++++ Records for the exercise ++++

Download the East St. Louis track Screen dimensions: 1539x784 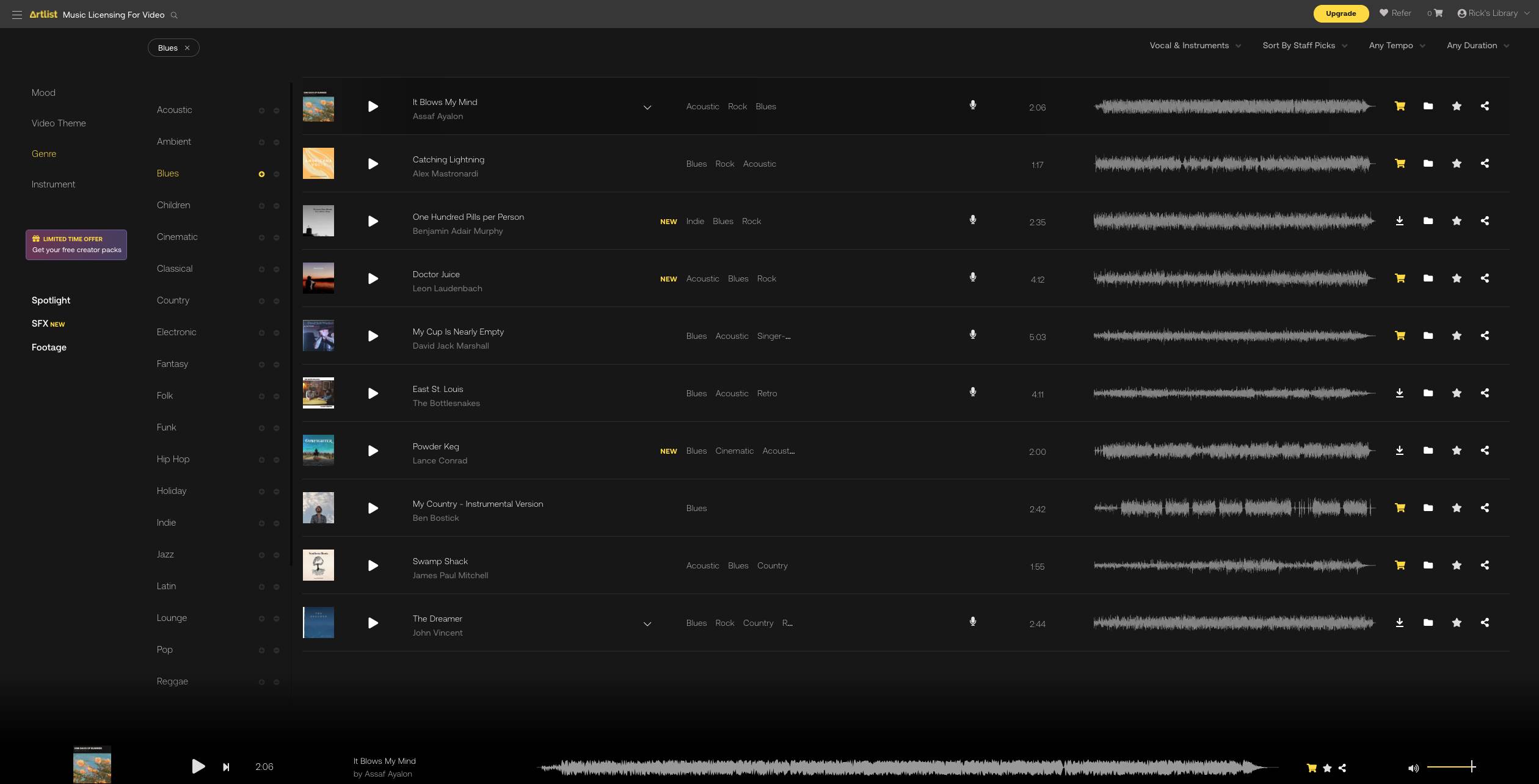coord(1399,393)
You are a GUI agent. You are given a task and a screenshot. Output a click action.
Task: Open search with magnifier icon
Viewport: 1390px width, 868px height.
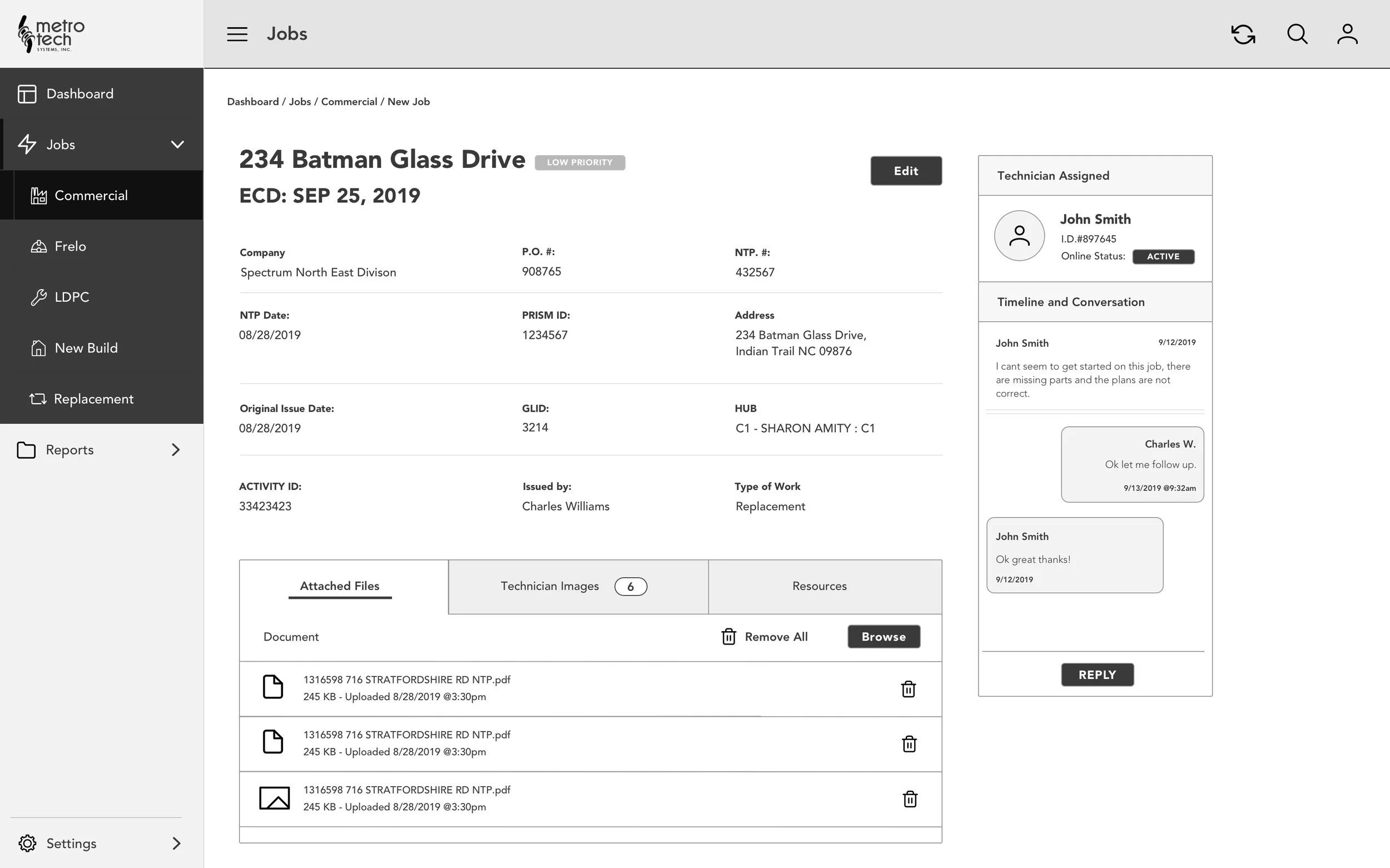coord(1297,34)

++++

### Activity
In your answer, copy exactly the lines running from the line with "Task: Open search with magnifier icon" to the end of the material above, both included, and omit all pictures.

### Response to this task
Task: Open search with magnifier icon
Viewport: 1390px width, 868px height.
coord(1297,34)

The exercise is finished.